4.1.2 - “Virtual Semantic View Framework” is the title of the subsection so the expansion of the acronym “VSVF” can be inferred, but technically it is not introduced before the usage of the acronym.
4.1.3 - typo in the first sentence but also unnecessary punctuation: “Table 3., delineates…” -> “Table 3 delineates…”
This happens more than once but I’ll just mention it here. An article is often missing when using the word “ontology.” For example, in the first sentence of this section: “...the process of converting structured relational data sources, such as relational databases, into ontology…” -> “the process of converting structured relational data sources, such as relational databases, into an ontology…” Please fix missing article usage throughout the paper.

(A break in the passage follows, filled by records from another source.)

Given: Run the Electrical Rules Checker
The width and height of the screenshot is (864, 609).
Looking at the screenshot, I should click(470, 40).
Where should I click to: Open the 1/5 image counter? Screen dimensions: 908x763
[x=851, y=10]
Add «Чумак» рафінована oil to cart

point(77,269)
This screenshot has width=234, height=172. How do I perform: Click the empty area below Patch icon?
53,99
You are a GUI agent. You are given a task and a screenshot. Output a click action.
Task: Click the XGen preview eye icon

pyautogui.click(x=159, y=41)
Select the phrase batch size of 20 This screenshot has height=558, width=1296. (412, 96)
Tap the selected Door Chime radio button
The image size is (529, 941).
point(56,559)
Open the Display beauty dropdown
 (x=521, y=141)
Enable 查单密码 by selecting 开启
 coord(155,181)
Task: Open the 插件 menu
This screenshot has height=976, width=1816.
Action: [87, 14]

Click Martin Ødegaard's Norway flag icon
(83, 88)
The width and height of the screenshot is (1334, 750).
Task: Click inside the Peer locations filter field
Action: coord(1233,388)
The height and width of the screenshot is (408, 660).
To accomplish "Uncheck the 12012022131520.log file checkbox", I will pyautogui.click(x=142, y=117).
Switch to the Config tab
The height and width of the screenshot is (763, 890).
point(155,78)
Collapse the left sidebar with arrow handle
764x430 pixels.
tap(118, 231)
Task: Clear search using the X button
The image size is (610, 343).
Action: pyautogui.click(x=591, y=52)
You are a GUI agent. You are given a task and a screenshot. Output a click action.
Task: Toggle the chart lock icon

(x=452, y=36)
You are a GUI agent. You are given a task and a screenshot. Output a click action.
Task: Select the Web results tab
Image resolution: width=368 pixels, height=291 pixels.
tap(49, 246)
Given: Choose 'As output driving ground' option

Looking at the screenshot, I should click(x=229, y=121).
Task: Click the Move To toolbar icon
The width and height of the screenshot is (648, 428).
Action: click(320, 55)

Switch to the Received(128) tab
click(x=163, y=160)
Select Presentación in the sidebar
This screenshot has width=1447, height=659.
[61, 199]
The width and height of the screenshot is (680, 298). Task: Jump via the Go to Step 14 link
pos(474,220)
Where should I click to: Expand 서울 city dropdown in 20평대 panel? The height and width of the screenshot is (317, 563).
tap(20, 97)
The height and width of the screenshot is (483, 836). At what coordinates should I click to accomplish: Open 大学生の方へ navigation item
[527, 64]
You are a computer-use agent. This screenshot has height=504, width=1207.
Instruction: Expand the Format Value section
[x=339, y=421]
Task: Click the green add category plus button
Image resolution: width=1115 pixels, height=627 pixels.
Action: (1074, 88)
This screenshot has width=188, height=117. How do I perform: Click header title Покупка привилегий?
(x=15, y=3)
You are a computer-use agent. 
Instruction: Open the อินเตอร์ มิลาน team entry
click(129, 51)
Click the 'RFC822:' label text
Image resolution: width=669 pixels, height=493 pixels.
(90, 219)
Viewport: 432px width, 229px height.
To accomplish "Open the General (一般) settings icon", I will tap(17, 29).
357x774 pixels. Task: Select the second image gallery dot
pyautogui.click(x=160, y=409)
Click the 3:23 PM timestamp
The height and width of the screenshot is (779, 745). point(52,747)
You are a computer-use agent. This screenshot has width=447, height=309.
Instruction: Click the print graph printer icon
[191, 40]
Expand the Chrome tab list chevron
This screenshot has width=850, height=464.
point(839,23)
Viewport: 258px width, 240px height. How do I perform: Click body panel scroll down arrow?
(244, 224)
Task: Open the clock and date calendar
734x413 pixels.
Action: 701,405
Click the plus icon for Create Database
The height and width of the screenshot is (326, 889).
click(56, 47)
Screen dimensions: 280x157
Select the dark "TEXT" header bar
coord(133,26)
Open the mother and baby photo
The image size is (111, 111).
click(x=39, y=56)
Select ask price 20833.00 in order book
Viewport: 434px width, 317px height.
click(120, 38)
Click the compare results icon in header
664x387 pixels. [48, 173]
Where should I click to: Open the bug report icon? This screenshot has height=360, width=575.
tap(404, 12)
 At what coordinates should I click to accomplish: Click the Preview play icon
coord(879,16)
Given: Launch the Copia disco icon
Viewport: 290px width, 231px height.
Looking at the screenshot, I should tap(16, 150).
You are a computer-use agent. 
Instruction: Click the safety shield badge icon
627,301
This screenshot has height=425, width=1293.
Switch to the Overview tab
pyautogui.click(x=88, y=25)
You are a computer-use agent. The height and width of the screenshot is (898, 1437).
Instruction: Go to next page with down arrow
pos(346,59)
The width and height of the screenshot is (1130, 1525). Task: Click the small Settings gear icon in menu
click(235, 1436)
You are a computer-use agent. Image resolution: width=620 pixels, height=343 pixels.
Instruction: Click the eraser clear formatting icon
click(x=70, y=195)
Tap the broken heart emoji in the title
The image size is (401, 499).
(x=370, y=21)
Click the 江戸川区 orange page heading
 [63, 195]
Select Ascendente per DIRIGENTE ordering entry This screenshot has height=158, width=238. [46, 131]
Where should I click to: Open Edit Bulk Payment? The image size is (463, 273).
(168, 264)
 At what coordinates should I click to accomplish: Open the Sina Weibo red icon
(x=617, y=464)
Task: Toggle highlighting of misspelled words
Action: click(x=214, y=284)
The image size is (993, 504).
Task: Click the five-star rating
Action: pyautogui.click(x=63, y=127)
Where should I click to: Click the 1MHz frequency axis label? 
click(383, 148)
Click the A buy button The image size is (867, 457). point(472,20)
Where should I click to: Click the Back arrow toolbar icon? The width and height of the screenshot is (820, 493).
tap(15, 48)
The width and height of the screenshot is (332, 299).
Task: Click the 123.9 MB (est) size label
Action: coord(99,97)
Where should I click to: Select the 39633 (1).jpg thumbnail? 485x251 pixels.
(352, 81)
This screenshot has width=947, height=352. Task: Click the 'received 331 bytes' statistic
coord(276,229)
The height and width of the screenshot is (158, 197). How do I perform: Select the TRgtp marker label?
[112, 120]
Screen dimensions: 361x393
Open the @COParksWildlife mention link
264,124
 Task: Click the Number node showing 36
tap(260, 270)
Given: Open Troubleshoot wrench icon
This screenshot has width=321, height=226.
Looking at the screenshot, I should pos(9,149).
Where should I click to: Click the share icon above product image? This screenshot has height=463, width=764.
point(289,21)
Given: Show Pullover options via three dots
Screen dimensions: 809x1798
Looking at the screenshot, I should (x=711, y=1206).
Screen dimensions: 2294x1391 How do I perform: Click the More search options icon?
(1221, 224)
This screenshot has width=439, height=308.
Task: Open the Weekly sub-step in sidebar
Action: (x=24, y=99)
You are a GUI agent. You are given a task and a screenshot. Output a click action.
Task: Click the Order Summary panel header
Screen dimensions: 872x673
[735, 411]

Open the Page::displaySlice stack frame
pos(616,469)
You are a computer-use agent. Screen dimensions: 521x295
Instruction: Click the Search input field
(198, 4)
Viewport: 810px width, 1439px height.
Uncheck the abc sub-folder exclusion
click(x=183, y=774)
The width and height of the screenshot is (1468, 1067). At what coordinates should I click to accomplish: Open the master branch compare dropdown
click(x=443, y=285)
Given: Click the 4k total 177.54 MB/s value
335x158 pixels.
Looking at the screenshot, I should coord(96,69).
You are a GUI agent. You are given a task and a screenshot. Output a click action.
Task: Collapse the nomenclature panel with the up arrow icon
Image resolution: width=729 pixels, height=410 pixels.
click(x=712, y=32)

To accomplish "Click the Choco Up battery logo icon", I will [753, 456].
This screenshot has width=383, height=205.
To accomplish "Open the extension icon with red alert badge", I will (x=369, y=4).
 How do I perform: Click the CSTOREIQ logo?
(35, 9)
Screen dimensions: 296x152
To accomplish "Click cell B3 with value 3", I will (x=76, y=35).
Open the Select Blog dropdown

4.4 - typo: “Pallet” -> Pellet”
4.4 - typo in the last sentence, a period is inserted twice
5. Evaluation and Testing
Combining multiple knowledge graphs is not federation. Combining multiple ontologies is not federation. Federation involves querying from multiple sources of data in an integrated way without necessarily mutating or combining the data sources. This is another major flaw of this paper. All the queries presented are regular queries. Where are the federated queries? Despite the title of the article, you are not actually doing federation.
Acronym usage -
a) You don't need to and arguably shouldn't include acronyms in the abstract.
b) Don't introduce an acronym more than once; just include it the first time the phrase is introduced and subsequently use the acronym.
c) If you use a phrase only once, most likely you don't need to introduce the acronym for it.
d) Don't use acronyms that you haven't introduced.
Third-person voice - Don't refer to yourselves as "the authors" and instead use a first-person pronoun such as "we." I won’t list all the times this happens, but it should be updated throughout the paper.
Decision: Reject
The two major flaws of this paper are the following:
The ontology proposed has already been published by another group. That existing ontology is neither cited nor compared against. Furthermore, upon inspection, the existing ontology uses better ontology design patterns than the one presented here.
The title of this paper is misleading since the approach does not implement any federation.